Four years ago, in May 2013, Yahoo shuttered the event-sharing community I started in 2003 with 11 days’ notice. A massive archiving effort by Archive Team preserved the majority of the events, venues, and user profiles. But the community was dead.
A year later, a friend at Yahoo reached out, offering to sell the domain back to me. No code and no data—just the domain. I jumped at it, and launched a Kickstarter project to see if it was worth bringing back Upcoming. 1,787 people thought so, pledging over $100k to make it happen.
When I first launched the project in May 2014, my original hope was to have a public beta in April 2015. It’s now April 2017, two years later than I thought.
There were milestones: I launched the historical archive last June, bringing 7.6 million events back from the dead at their original URLs, and opened up a very rough beta to backers shortly after, but actually, you know, launching the new site has taken far longer than I originally expected.
So, what happened? Three main issues.
Competing projects. While developing Upcoming, I organized three XOXO festivals, while launching and managing the Outpost for all of 2016. Both projects grew to consume all my available time and creative energy.
Infrastructure changes. In the middle of development, I switched from one language, framework, database, and set of libraries to a completely new stack. (The new Upcoming was originally in Python, Tornado and RethinkDB, and is now Node, Express, and MySQL.)
Learning curve. I’m working in an environment and framework that’s completely new to me, and that’s taken some time to get used to. It’s my first real experience with modern asynchronous JavaScript, and I’m still learning.
I couldn’t do everything at once, and Upcoming suffered the most. So, starting in January, I quietly cleared my slate to focus exclusively on Upcoming. We’d already announced we were taking a break from the festival this year, the Outpost was over, and on top of it, I took a blogging break.

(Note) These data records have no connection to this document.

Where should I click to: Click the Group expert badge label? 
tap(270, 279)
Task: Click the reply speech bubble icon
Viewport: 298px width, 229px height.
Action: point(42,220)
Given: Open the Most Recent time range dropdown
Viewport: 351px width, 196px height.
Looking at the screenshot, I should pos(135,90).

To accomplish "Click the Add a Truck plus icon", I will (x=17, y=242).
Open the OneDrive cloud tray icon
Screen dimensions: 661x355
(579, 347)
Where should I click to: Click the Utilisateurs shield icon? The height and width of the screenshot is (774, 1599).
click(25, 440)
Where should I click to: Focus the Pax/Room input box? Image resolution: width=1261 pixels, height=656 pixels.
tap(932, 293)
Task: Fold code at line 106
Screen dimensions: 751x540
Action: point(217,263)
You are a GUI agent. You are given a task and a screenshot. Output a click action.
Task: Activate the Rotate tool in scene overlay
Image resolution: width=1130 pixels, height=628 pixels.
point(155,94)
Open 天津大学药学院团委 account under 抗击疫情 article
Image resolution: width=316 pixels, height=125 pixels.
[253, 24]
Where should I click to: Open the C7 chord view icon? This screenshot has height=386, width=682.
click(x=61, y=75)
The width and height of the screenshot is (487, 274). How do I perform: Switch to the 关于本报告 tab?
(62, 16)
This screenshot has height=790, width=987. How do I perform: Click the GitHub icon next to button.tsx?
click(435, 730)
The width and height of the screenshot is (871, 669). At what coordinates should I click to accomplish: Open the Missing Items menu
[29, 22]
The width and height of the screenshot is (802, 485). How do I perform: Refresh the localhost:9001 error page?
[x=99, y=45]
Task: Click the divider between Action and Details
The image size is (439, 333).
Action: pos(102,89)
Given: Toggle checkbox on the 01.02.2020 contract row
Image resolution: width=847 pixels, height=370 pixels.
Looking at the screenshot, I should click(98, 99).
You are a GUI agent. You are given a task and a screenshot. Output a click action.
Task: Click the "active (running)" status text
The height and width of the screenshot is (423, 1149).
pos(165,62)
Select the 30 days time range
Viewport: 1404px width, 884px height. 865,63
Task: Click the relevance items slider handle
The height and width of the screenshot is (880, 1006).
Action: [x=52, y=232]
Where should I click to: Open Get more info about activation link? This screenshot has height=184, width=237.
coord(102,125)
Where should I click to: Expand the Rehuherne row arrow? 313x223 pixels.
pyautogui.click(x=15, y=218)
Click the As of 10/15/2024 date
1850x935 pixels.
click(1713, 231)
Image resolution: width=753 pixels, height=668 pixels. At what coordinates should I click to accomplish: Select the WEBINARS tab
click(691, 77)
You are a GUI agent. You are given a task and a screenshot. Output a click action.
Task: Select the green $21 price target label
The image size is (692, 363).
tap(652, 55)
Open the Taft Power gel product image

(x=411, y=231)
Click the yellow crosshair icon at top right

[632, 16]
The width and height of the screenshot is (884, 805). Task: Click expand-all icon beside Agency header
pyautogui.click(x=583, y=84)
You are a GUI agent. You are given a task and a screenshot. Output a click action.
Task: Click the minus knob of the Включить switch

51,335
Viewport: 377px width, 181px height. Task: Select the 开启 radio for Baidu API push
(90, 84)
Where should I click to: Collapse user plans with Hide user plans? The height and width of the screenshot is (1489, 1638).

Last Thursday, Upcoming relaunched. It’s still rough, and there’s a long to-do list—many of them on the homepage sidebar. I’m already starting to hear stories of people using it, finding new things, and sharing them with friends.
It just passed 3,500 members and 700 events. It’s rough, but it’s a start, and I’m excited and hopeful to see where it goes over the next few years.
The Spring
So the winter’s over and spring is here, and we’re all coping in our own ways.
I’m going to go back to doing what I’ve always done: writing incessantly about the things I care most about, and that make me happy, and evangelizing everything I love about the internet and the people and projects that make it interesting.